Невольно вспоминалось… В нашу деревню как-то забрел старый печник, перекладывал он печку у наших соседей. Вечером я пошел за бабушкой, что-то ее долго не было. И увидел такую картину: печник сидел на низенькой скамеечке перед старушками, которых было человек десять. Он играл на гармони и пел, а старушки, в том числе и моя бабушка, плакали. Я вначале замер, пораженный: почему они плачут? Но вслушался в слова песни, или молитвы, не знаю, как правильно, и все понял: печник — хроменький старичок с прозрачным лицом и белесыми волосами — пел о страданиях Иисуса Христа. Он пел и сам плакал вместе со всеми. У меня тогда почему-то тоже защипало в носу, и я выскочил из дома… А потом вышла бабушка, вся просветленная, нежная, мягкая, говорила про печника, что он — баптист… Так мне это словечко и врезалось тогда в сознание. Конечно, я скоро забыл про этот случай, но сейчас, вспоминая, подумал о том, что их слезы — это своего рода единственный протест против несправедливости мира, на который они способны. Но разве кто из нас знает цену человеческим слезам?..

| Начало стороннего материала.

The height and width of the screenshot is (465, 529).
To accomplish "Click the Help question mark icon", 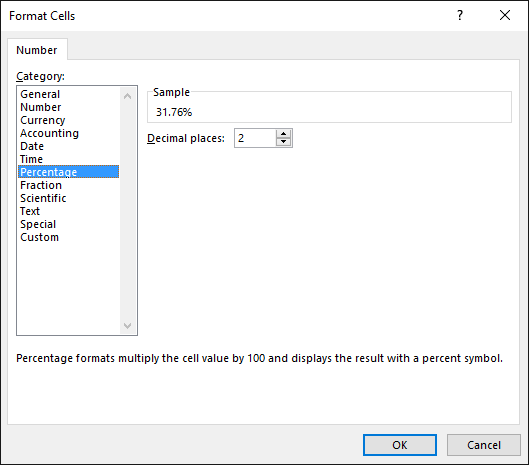I will 460,15.
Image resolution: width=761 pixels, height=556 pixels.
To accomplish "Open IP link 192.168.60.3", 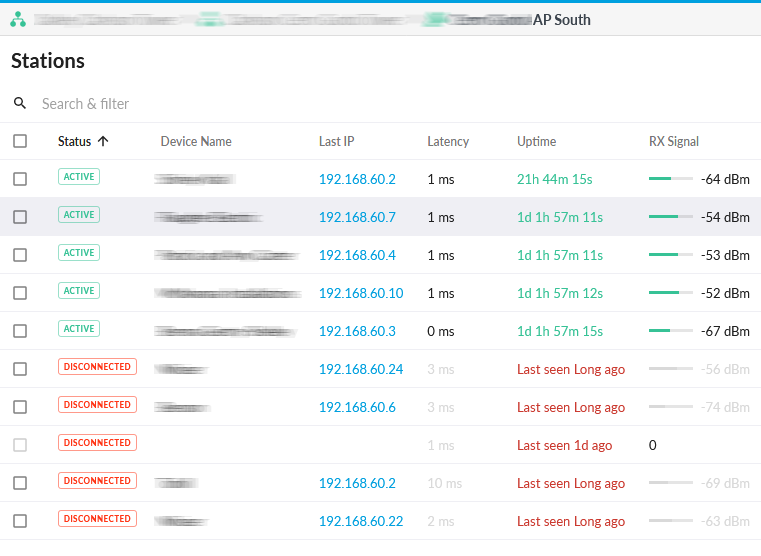I will [x=357, y=331].
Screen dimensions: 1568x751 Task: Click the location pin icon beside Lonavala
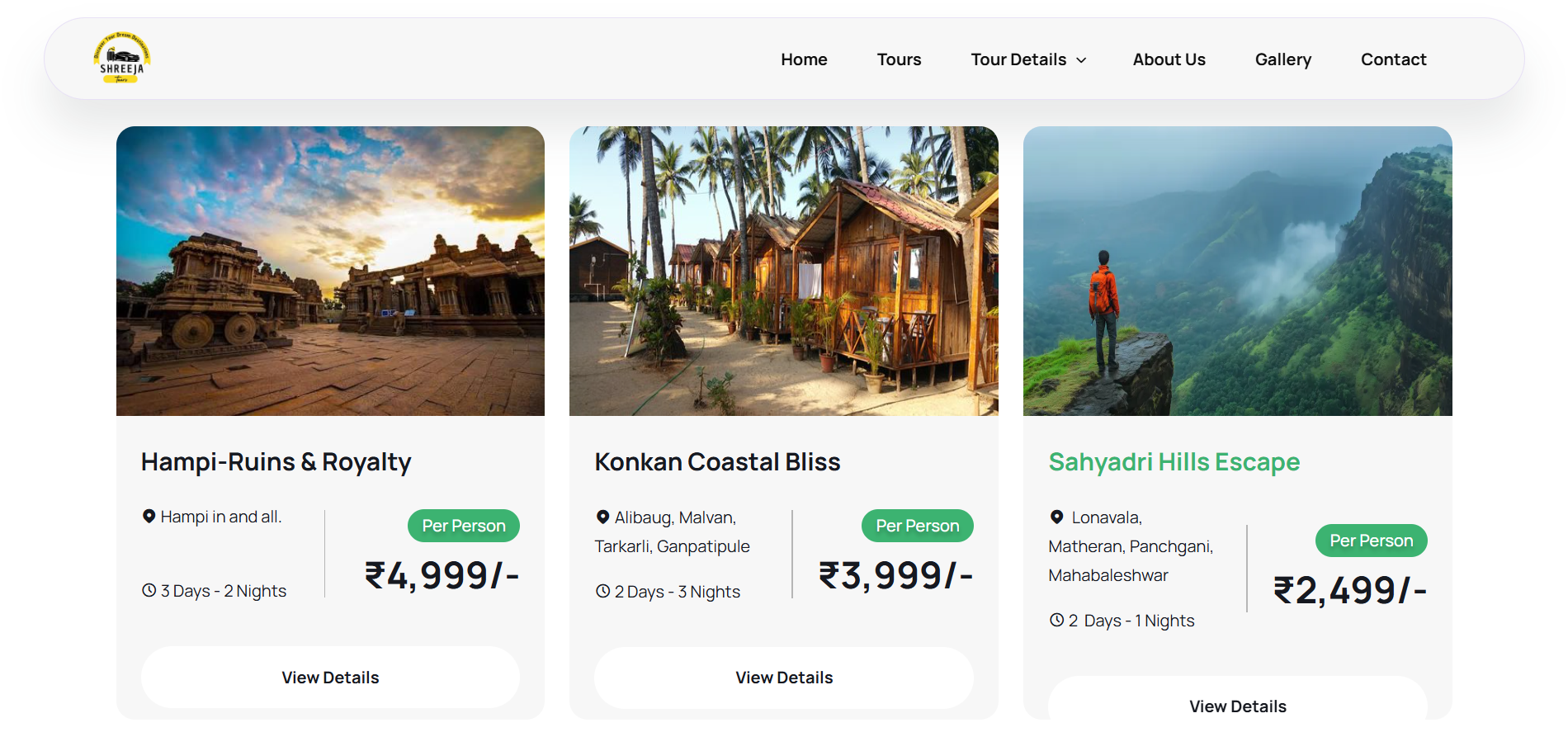pos(1056,517)
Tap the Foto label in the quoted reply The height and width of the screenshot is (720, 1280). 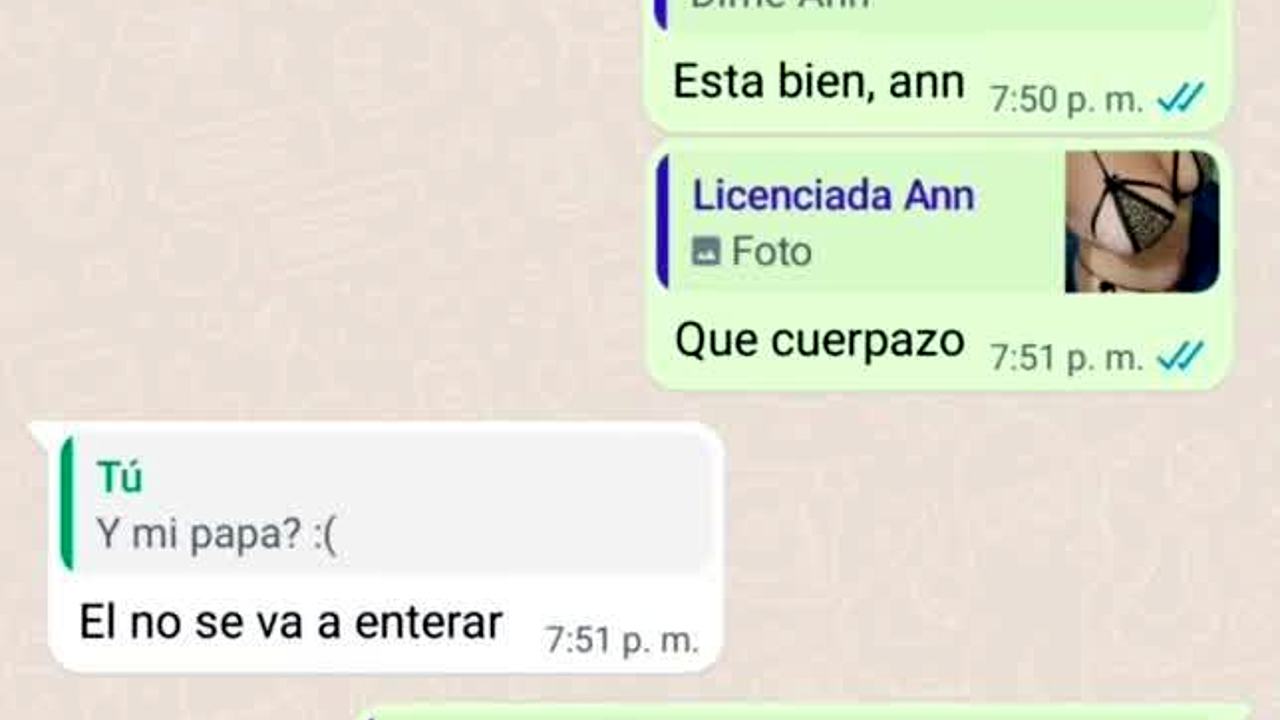pos(771,251)
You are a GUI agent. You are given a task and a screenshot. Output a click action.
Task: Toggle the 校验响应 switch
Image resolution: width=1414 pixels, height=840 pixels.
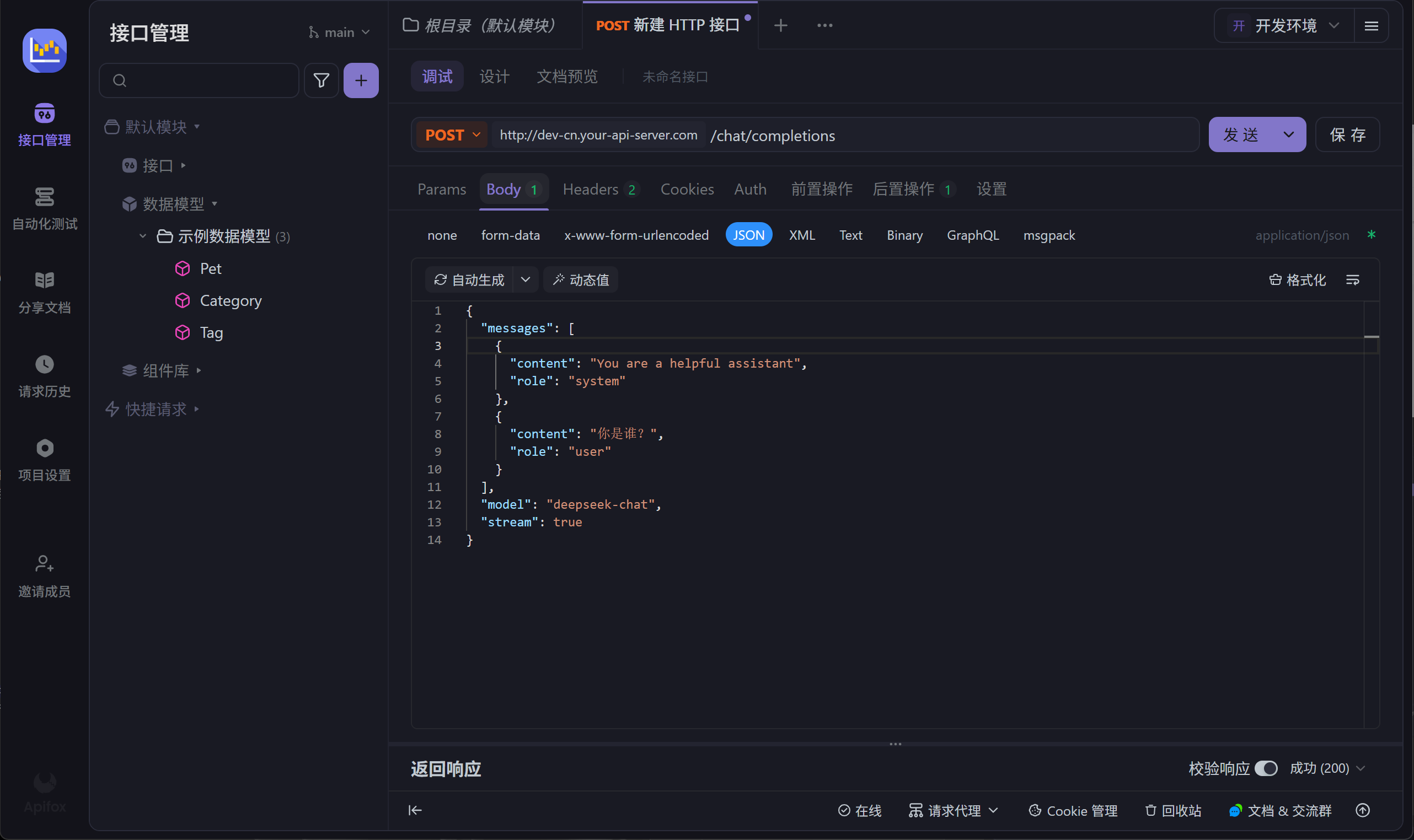click(1266, 768)
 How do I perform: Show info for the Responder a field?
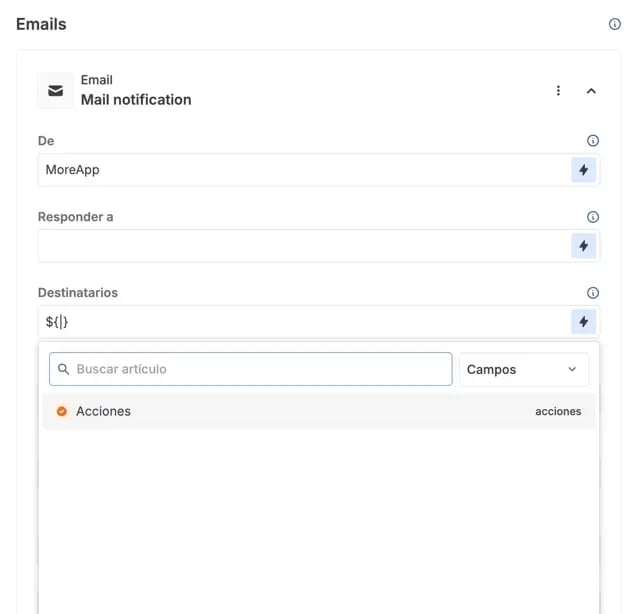click(x=593, y=217)
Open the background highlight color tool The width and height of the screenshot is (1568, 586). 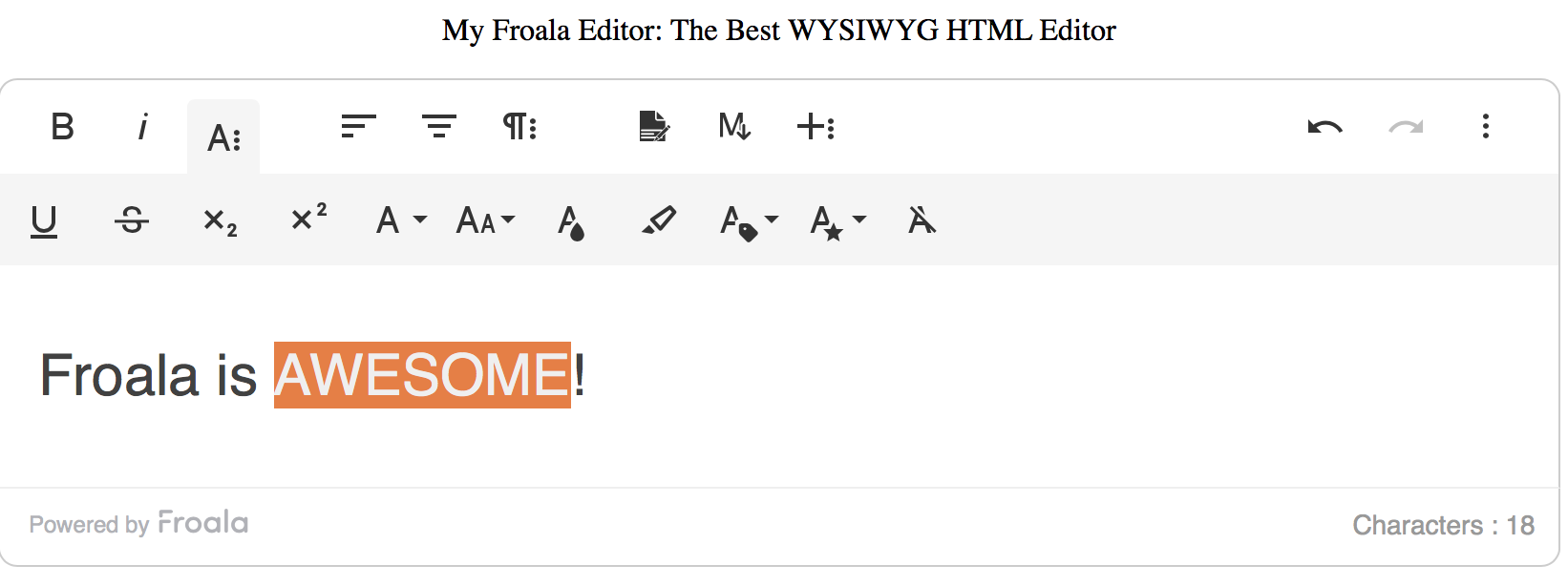click(659, 221)
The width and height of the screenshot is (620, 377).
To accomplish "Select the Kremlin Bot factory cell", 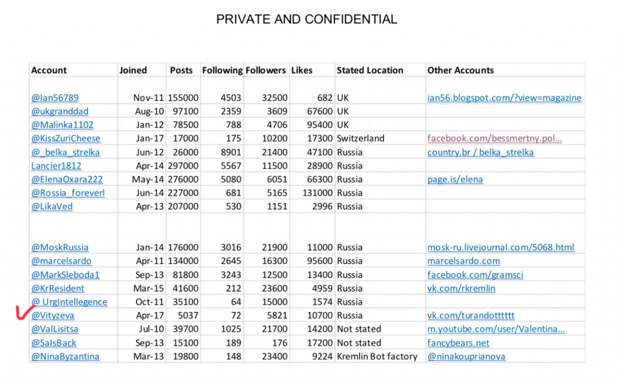I will click(377, 356).
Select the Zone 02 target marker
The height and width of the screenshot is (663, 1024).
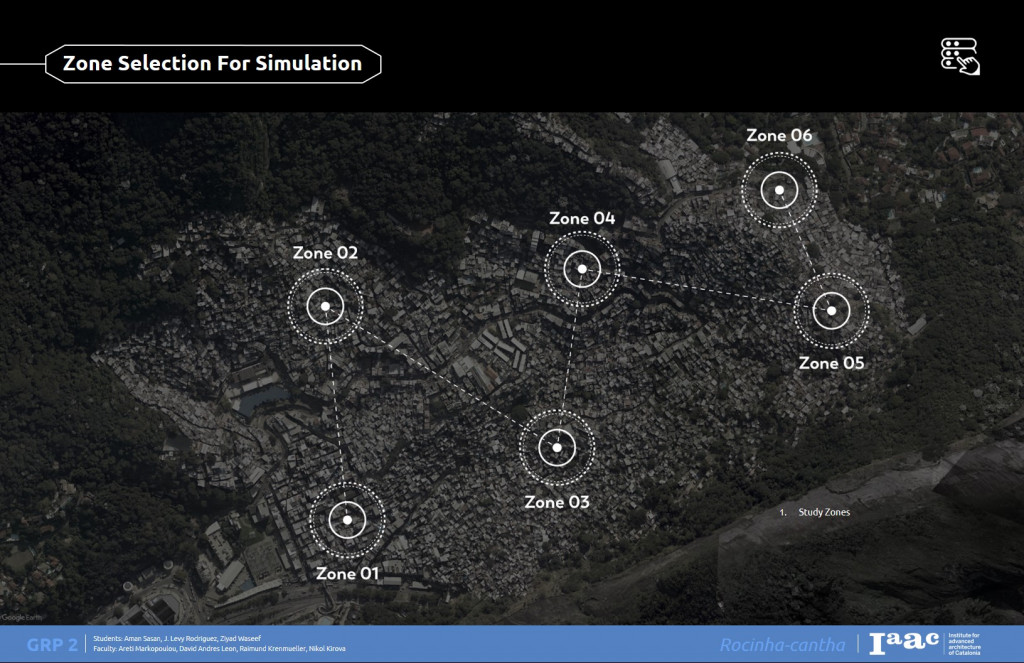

Выслушав житейский рассказ, бабки немного помолчали, оставив на некоторое время в покое судьбу своей несчастной сестры, и обратили вдруг внимание на меня.
— Ты все книжки читаешь, — с оттенком неодобрения заметила баба Глаша. — Голову-то задуришь одними книжками… от них тоже роздых требуется. Шел бы на улицу, погулял… Снежка-то сегодня нет, солнышко выглянуло.
— Да я уж нагулялся, баб Глаш, — сказал я, невольно улыбнувшись ее наставлениям. — На лыжах сегодня в лес ходил.
— А ты поспи теперь чуток, — заметила баба Валя. — Мы, балаболки, тарахтим… Счас разойдемся. А ты вправду поспи — хороший сон ой как пригож, всякие дурные мысли прогоняет, голову прочищает. Об этом и в «Здоровье» писано… Скоро опять учиться?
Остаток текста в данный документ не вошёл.